67
guard these treasures well
simplicity humility
and a mother’s love
Lesson # 67
I have three treasures,
guard them and keep them close:
The first is a love as deep
as the love a mother feels
towards her child. From my love
comes my courage.
The second is a simple frugal-minded
approach to life. From my simple life
comes my generosity.
The third is not needing to excel or
triumph or impress. From my humbleness
comes my leadership.
Come to everything from deep love.
From: 81 Lessons from the Tao Te Ching
Number 67 Three treasures
Some people think I’m awesome
Some people think I’m a nutcase
That is because I am talking about something
greater than the universe and beyond compare
If I were talking about anything less than that
my teachings would have been forgotten long ago
I have three treasures
Guard them and keep them close
The first is a love as deep as the love a mother feels towards their child
The second is a simple frugal minded approach to life
The third is not needing to excel or triumph or impress
From my love comes my courage
From my simple life comes my generosity
From my humbleness comes my leadership
These days people try to be courageous without love
they try to be generous without frugality
they try to lead from arrogance
Come to everything from deep love
It gives you the strength to defend your truth
and connects you with the source of Creation
which is the best protection
NUMBER SIXTY SEVEN
In the world many call me great, yet I seem to have no intelligence.
The Master indeed is great, yet he also seems to have no intelligence.
As regards our intelligence, its smallness is of long continuance.
The Master and I have three treasures,
We hold them and prize them.
The first is called “Deep Love,”
The second is called “Protectiveness,”
The third is called “Not planning to be first.”

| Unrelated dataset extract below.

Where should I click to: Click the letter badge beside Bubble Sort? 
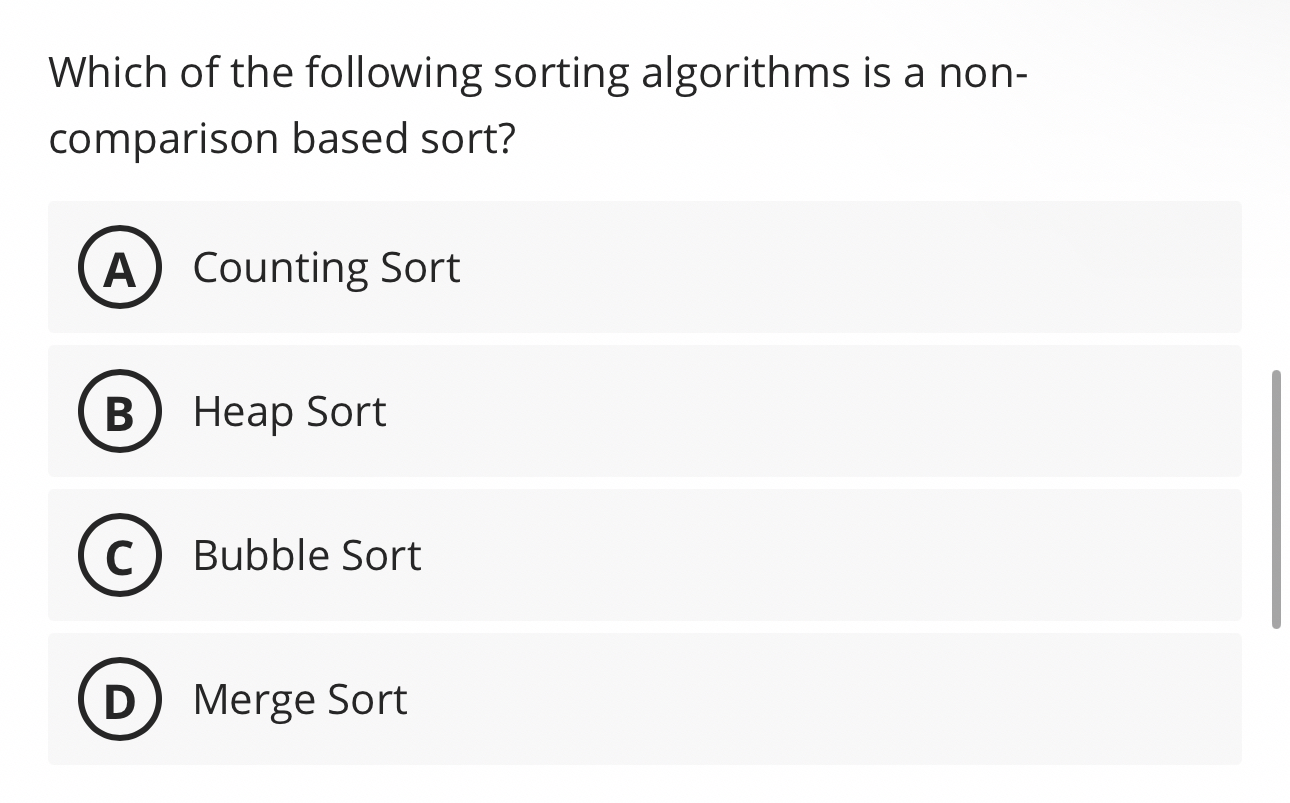(x=119, y=555)
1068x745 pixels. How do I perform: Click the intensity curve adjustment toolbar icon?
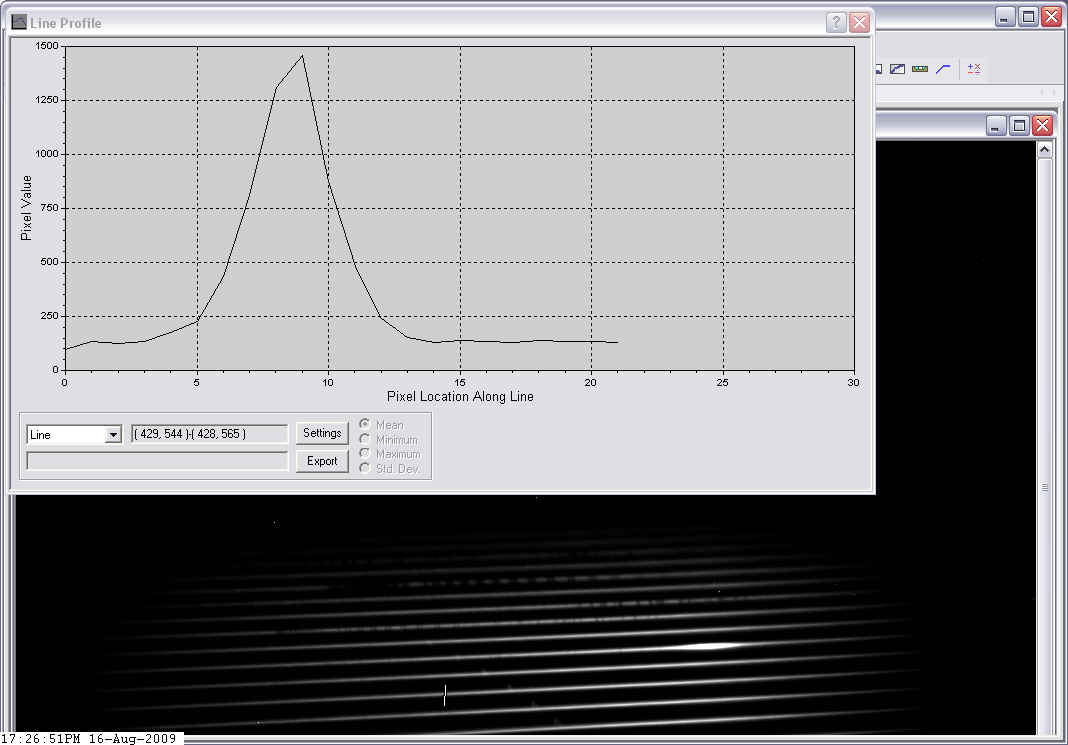point(942,68)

Having Deep Love, you then can have courage.
Having Protectiveness, you then can give freely.
Not planning to be first, you will be a perfect instrument that will endure.
Now, men neglect Deep Love and seek courage,
They put aside Protectiveness and see extravagance.
They leave the second place and seek the first, Then death comes.
The Master fights by means of Love, then he conquers.
He keeps guard by means of it, then he is impregnable.
Heaven will save him and Love will defend him
Isabella Mears, The Tao Teh King, A Tentative Translation from the Chinese, William McLellan, Glascow, 1916.
Number 67 (commentary) Why is love so important?
In the Henry Wei’s translation, The Guiding Light of Lao Tsu, he says of Lao Tsu, “… he prefers the word tz’u (here translated as compassion) to the word ren (benevolence) preferred by Confucius. Tz’u essentially means motherly love.”
The power of the bond between a parent and their child can be profound. When I held my newborn daughter, just out of her mother’s womb, I could feel deep instinctual relays click at the core of my being, transforming me into the protector of this precious being for as long as I took a breath.
Love of the Tao is not some abstract concept. It is a profound commitment to life itself, ultimately a commitment so deep that you are willing to give up everything. You are even willing to give up clinging to your precious, manufactured identity.
Tangent and Tool #67, What spiritual enlightenment isn’t (Reflective exercise) The problem may have begun with Paramahamsa Yogananda’s book The Autobiography of a Yogi, published back in 1946. He wrote a powerful description of what the enlightenment breakthrough experience was like. I believe that many of us who read his work went on to infer that this burst of light was all that was needed. It seemed that, after enlightenment, you can just go on living in that enlightened state for the rest of your life. This was an irresistible drug to the goal-oriented, hard-driving, Western psyche. Questing for that mind-blowing opening became an industry. Meditation, yoga, fasting, esoteric drugs, anything to get to that permanent state of enlightenment and to let go of the ego and to know that you are everything, hopefully in psychedelic technicolor. This way the ego can parade as an enlightened ego.
Lao Tsu was much more practical. He knew that spiritual growth took a long time and a lot of hard work. Any experience of spaciousness and connection needed to be incorporated into a lifetime of integrity, leadership and generous kindness. Otherwise, it would be just another in the long line of fleeting experiences that you have over a lifetime.
Of course, the enlightened experience can support spiritual growth. In it we get a taste of being much more than our ego, a taste that extends far beyond the boundaries of our skin. It is a taste that we are not who we took ourself to be.
But blinding enlightenment is not necessary for spiritual growth, and it can’t replace the time, dedication, inner self reflection and outward service and kindness that is at the heart of spiritual work.